## WORK INSTRUCTIONS
In the listing that follows, locate the line containing "Switch to the Required 4 tab" and the line containing "is (993, 643).". Retype exactly those two lines and every line between them, and nothing more.

## RECORDS SHOWN
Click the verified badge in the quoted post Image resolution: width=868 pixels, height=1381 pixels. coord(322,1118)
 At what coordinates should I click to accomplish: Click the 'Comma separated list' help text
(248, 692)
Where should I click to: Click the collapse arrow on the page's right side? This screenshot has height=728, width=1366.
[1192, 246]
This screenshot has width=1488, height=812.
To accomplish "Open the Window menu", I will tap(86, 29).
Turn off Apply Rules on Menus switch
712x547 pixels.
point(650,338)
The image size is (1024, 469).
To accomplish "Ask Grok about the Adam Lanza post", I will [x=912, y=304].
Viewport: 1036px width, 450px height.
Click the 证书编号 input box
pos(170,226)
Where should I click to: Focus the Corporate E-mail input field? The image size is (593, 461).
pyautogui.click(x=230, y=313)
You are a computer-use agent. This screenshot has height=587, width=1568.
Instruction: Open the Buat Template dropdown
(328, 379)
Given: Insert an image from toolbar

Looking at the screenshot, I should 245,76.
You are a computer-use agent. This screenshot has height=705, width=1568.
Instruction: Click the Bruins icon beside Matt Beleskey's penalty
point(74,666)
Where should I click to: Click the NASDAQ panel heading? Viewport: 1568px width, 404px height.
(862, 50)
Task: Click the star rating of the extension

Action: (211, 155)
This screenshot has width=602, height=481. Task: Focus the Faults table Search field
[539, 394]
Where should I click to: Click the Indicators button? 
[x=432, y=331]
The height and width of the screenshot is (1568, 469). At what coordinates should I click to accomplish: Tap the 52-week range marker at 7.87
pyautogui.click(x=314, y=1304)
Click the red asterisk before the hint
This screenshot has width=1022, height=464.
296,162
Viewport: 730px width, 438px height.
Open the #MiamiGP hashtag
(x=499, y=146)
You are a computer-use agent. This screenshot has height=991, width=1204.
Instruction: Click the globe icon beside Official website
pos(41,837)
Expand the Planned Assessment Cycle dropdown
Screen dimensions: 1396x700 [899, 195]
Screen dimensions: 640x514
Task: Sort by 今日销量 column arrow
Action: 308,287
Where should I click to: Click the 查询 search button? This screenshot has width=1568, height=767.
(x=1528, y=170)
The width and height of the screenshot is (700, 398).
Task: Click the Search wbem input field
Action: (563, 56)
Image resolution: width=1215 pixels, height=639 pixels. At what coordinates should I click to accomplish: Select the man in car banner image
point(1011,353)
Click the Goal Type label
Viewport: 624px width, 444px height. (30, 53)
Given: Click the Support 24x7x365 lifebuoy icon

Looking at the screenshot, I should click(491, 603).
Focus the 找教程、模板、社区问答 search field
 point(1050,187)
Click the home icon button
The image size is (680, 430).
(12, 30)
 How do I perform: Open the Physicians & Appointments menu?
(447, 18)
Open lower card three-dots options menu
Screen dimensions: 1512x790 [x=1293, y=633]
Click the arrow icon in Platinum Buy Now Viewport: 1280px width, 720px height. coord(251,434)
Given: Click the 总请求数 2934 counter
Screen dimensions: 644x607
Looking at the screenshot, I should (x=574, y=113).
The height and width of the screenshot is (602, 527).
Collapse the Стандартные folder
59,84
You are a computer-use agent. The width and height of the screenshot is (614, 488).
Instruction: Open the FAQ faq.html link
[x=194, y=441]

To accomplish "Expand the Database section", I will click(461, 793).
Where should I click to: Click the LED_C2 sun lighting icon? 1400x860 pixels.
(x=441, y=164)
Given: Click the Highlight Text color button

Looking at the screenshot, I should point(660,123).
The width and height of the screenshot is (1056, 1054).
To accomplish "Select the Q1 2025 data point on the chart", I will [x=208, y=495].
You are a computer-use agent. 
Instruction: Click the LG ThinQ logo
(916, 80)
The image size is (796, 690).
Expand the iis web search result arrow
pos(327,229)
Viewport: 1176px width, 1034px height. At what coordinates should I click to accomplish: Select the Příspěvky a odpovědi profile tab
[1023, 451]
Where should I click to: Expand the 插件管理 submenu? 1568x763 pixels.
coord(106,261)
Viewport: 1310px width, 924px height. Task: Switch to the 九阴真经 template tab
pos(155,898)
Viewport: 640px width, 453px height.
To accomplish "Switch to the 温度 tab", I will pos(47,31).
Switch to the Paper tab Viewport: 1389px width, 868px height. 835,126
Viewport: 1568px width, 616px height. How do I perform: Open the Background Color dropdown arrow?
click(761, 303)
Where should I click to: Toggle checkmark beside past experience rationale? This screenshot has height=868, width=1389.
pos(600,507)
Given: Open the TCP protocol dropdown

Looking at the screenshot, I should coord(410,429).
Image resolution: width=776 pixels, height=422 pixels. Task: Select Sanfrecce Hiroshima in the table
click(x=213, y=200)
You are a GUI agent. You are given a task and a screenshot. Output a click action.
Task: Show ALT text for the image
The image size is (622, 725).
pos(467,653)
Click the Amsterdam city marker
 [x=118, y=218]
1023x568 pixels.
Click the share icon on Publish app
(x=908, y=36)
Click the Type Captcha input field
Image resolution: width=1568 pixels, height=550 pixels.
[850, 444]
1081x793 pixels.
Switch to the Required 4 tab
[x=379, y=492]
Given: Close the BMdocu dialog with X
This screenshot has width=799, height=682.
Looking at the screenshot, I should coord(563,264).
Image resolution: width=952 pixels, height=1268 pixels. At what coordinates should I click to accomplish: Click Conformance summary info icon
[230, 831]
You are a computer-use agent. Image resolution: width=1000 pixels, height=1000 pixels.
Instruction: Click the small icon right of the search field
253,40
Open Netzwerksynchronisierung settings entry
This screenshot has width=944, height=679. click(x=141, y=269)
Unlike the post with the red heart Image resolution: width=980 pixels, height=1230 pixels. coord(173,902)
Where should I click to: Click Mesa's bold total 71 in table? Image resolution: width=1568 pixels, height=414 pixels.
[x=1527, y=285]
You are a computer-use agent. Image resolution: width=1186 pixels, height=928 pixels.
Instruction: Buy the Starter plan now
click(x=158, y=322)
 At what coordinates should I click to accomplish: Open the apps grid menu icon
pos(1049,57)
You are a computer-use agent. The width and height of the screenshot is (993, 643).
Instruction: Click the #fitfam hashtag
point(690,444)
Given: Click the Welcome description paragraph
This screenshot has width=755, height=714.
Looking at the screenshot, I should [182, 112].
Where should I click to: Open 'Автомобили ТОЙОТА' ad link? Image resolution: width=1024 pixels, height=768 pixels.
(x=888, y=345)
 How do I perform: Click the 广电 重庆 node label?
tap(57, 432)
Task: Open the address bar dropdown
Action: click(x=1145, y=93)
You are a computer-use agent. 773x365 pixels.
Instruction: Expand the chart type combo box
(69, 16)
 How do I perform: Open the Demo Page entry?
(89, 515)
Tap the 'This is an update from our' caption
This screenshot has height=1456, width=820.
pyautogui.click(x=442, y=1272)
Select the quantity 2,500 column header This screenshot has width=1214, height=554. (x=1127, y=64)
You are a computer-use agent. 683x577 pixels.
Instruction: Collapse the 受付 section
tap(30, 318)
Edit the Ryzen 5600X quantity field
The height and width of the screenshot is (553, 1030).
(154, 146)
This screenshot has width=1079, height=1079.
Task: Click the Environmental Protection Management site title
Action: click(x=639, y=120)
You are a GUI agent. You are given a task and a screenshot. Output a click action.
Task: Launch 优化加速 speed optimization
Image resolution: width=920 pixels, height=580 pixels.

## RESPONSE TO THIS TASK
Switch to the Required 4 tab
[x=379, y=492]
Given: Close the BMdocu dialog with X
This screenshot has width=799, height=682.
Looking at the screenshot, I should coord(563,264).
Image resolution: width=952 pixels, height=1268 pixels. At what coordinates should I click to accomplish: Click Conformance summary info icon
[230, 831]
You are a computer-use agent. Image resolution: width=1000 pixels, height=1000 pixels.
Instruction: Click the small icon right of the search field
253,40
Open Netzwerksynchronisierung settings entry
This screenshot has width=944, height=679. click(x=141, y=269)
Unlike the post with the red heart Image resolution: width=980 pixels, height=1230 pixels. coord(173,902)
Where should I click to: Click Mesa's bold total 71 in table? Image resolution: width=1568 pixels, height=414 pixels.
[x=1527, y=285]
You are a computer-use agent. Image resolution: width=1186 pixels, height=928 pixels.
Instruction: Buy the Starter plan now
click(x=158, y=322)
 At what coordinates should I click to accomplish: Open the apps grid menu icon
pos(1049,57)
You are a computer-use agent. The width and height of the screenshot is (993, 643).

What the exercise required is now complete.